Em declarações ao Jornal ODigital.pt, à margem da inauguração da obra, Nelson Barreto explicou que, até agora, a utilização da água da barragem do Abrilongo era feita através de um sistema considerado pouco eficiente, situação que muda com a entrada em funcionamento da rede de rega.
“O projeto traz uma esperança de podermos continuar a ter a segurança de que temos água todos os anos para as culturas”, afirmou, recordando que a barragem foi concluída em 2000, mas que durante mais de duas décadas os agricultores recorreram a métodos de rega que implicavam maiores perdas de água.
Eficiência da água poderá aumentar cerca de 50%
Segundo o diretor da Associação de Beneficiários do Xévora, a principal vantagem da nova infraestrutura está na forma como a água passa a ser distribuída.
Nelson Barreto explicou que anteriormente a água era libertada para o leito do rio, sendo depois captada pelos agricultores, um processo que originava perdas significativas.
Com a nova rede de condutas, considera que “todo o litro que for colocado na rede será devidamente utilizado”, estimando que a eficiência no uso da água aumente cerca de 50%.
Na sua perspetiva, esta evolução permitirá aos produtores agrícolas planear com maior segurança o futuro das explorações.
“Passamos a ter a confiança de que vamos conseguir assegurar culturas anuais e também culturas permanentes”, referiu.
Associação acredita na expansão do perímetro de rega
Embora o novo aproveitamento hidroagrícola beneficie inicialmente cerca de 1.560 hectares, Nelson Barreto acredita que será possível aumentar essa área nos próximos anos.

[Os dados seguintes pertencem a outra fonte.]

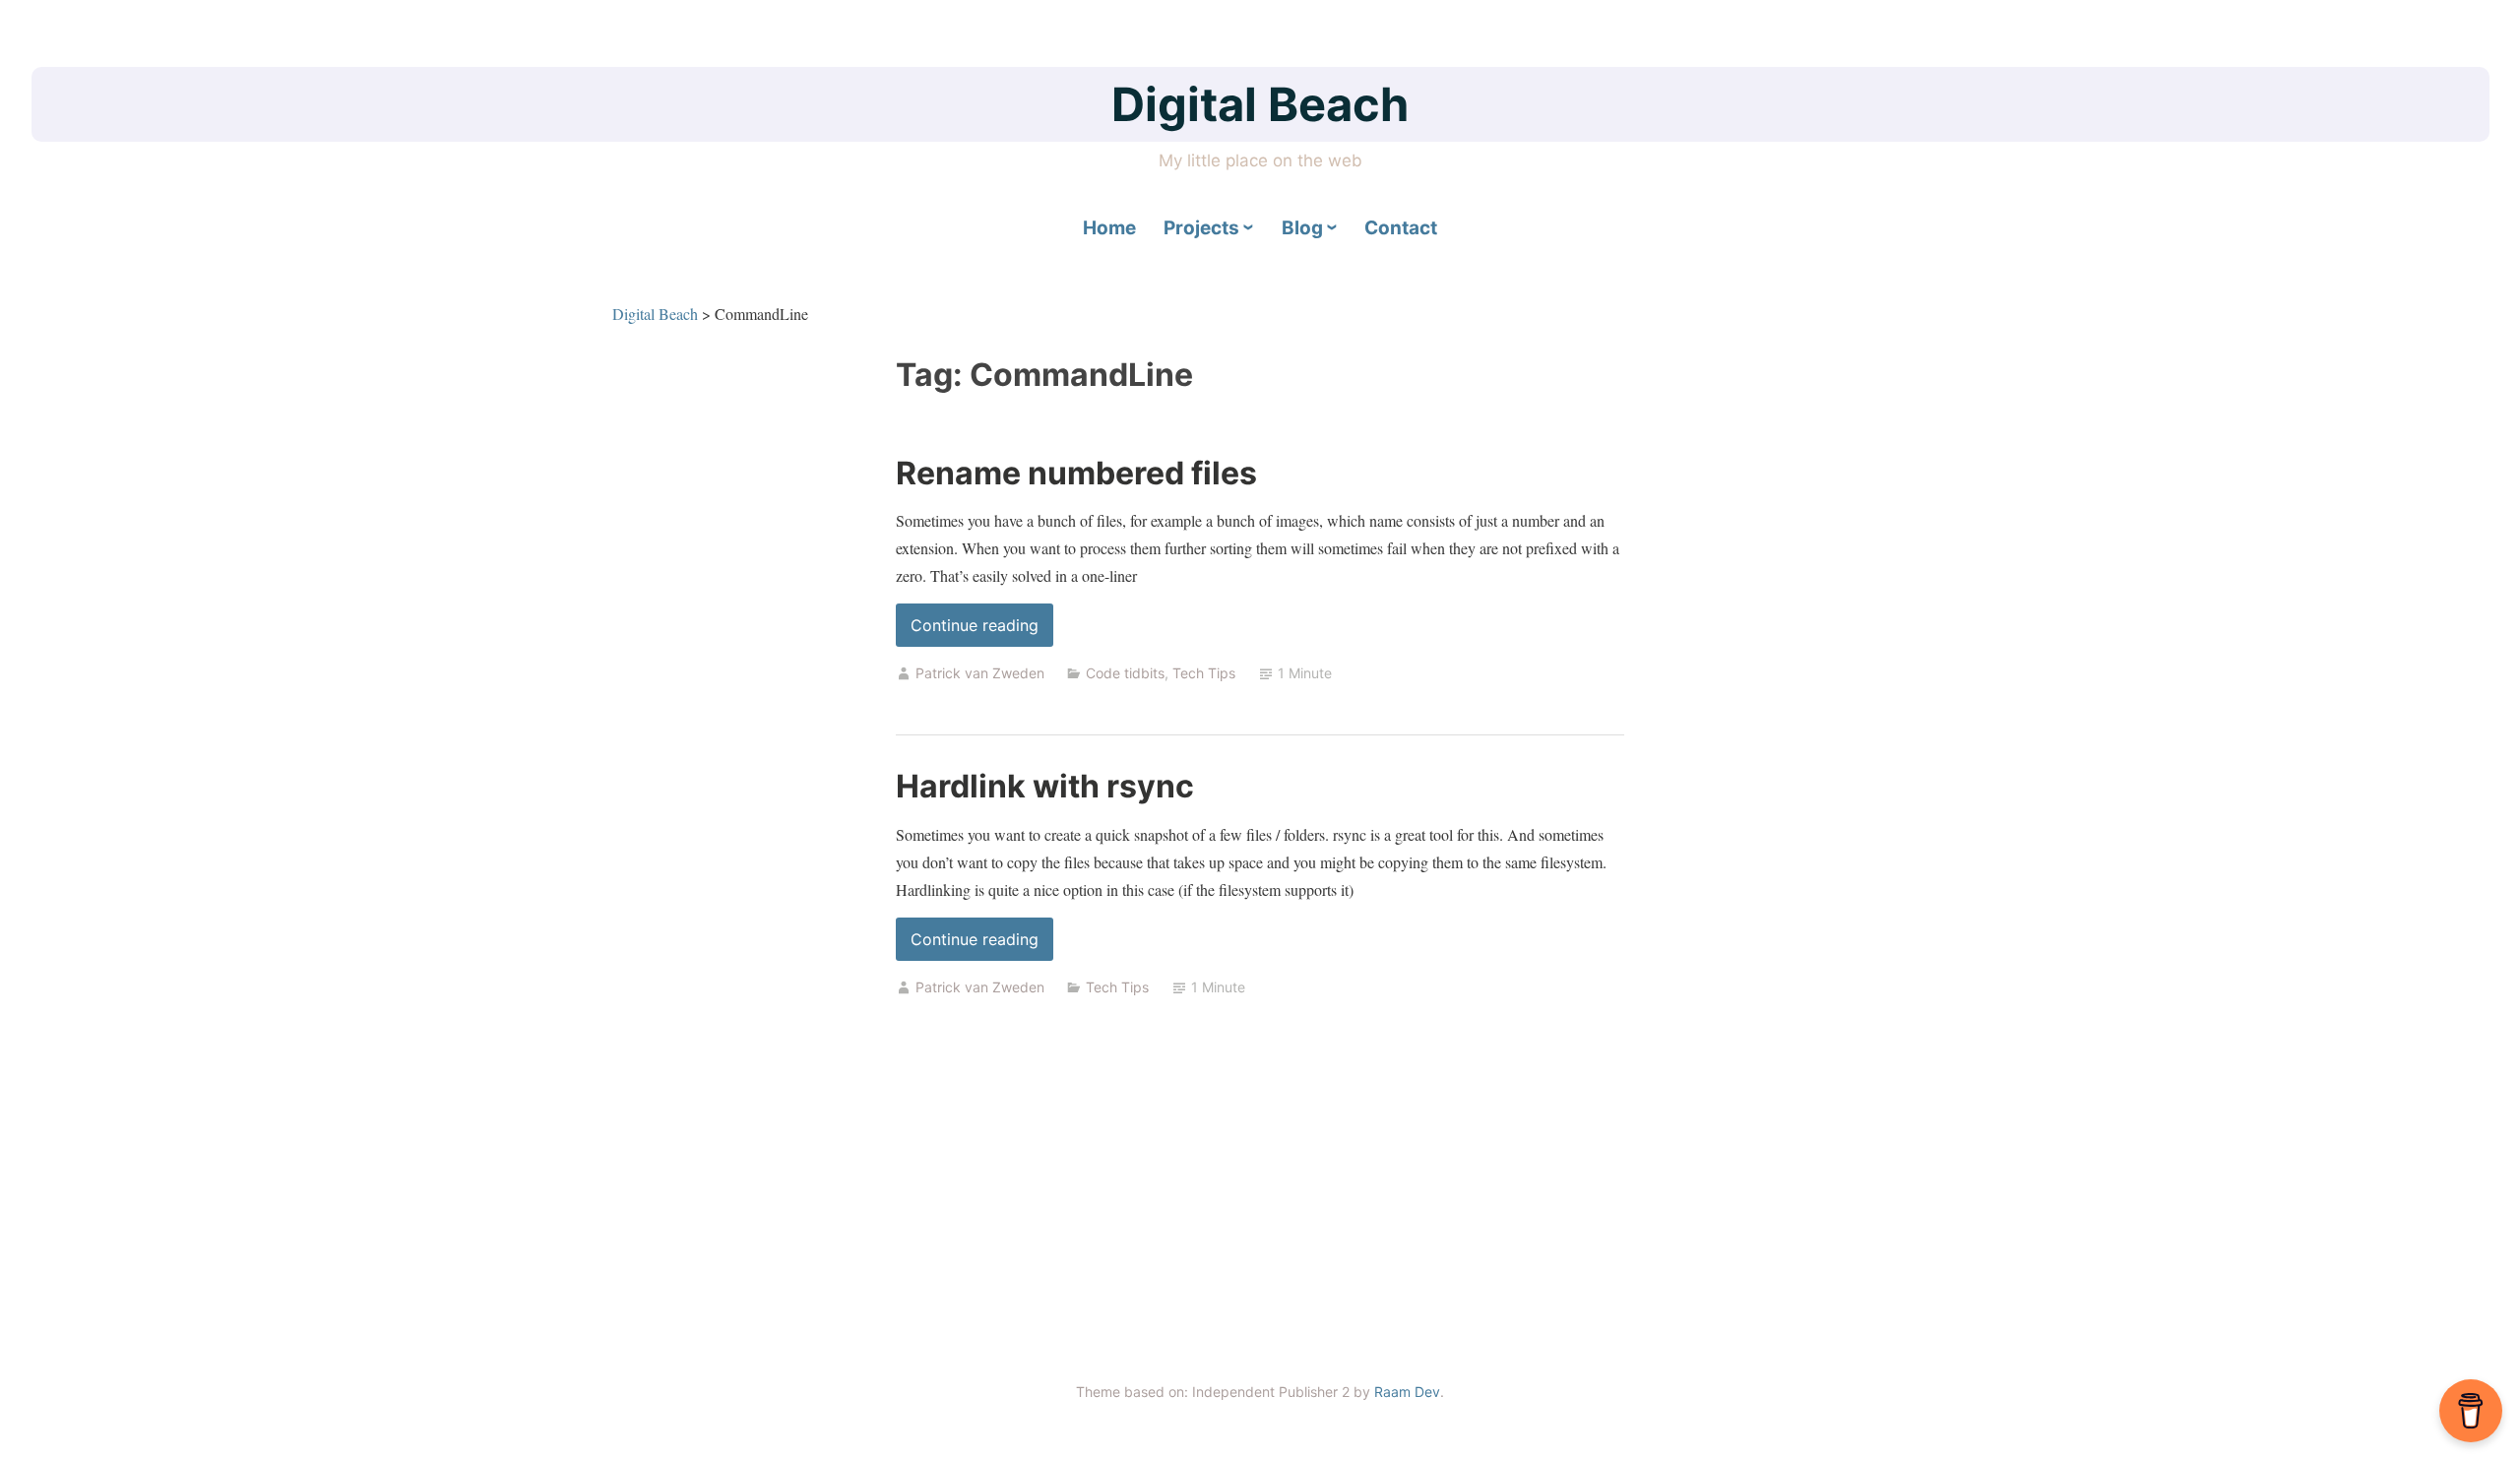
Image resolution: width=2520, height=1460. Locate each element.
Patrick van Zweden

O responsável recordou que o projeto inicial previa aproximadamente 2.200 hectares, tendo algumas áreas sido retiradas na sequência da Declaração de Impacte Ambiental.
Ainda assim, considera que existem terrenos confinantes, já explorados em regime de regadio, que poderão vir a integrar futuramente o perímetro.
“Não vejo porque não”, afirmou, defendendo que existem áreas aptas a beneficiar da água disponível, permitindo aproveitar um recurso que, segundo disse, continua a sobrar em vários anos.
Nova infraestrutura já está a gerar investimento e emprego
Para Nelson Barreto, os efeitos da obra já começam a ser visíveis antes mesmo da plena utilização da rede de rega.
O diretor da Associação de Beneficiários do Xévora explicou que várias empresas agrícolas estão a adaptar as explorações às novas condições de abastecimento, alterando sistemas de captação e preparando culturas mais adequadas às características da infraestrutura.
“Este projeto vai seguramente trazer mais emprego”, afirmou, acrescentando que esse impacto já começou a sentir-se através das intervenções realizadas pelos agricultores para adaptar as suas explorações.
Estação elevatória é o próximo desafio
Apesar da inauguração da rede de rega, Nelson Barreto considera que ainda existe um passo importante para completar o projeto.
O responsável defendeu a construção da estação elevatória prevista para o aproveitamento hidroagrícola, explicando que existem zonas situadas em cotas mais elevadas onde a água ainda não consegue chegar devido à pressão disponível.
Segundo revelou, durante a visita foi informado de que está a ser preparado o procedimento para lançar o concurso da empreitada.
Caso esse calendário se confirme, acredita que dentro de cerca de dois anos será possível levar água às explorações atualmente excluídas por limitações técnicas.
“Esperemos que, nesse período, consigamos também alargar o perímetro de rega a áreas que atualmente já são irrigadas, mas que ainda não fazem parte do sistema”, concluiu.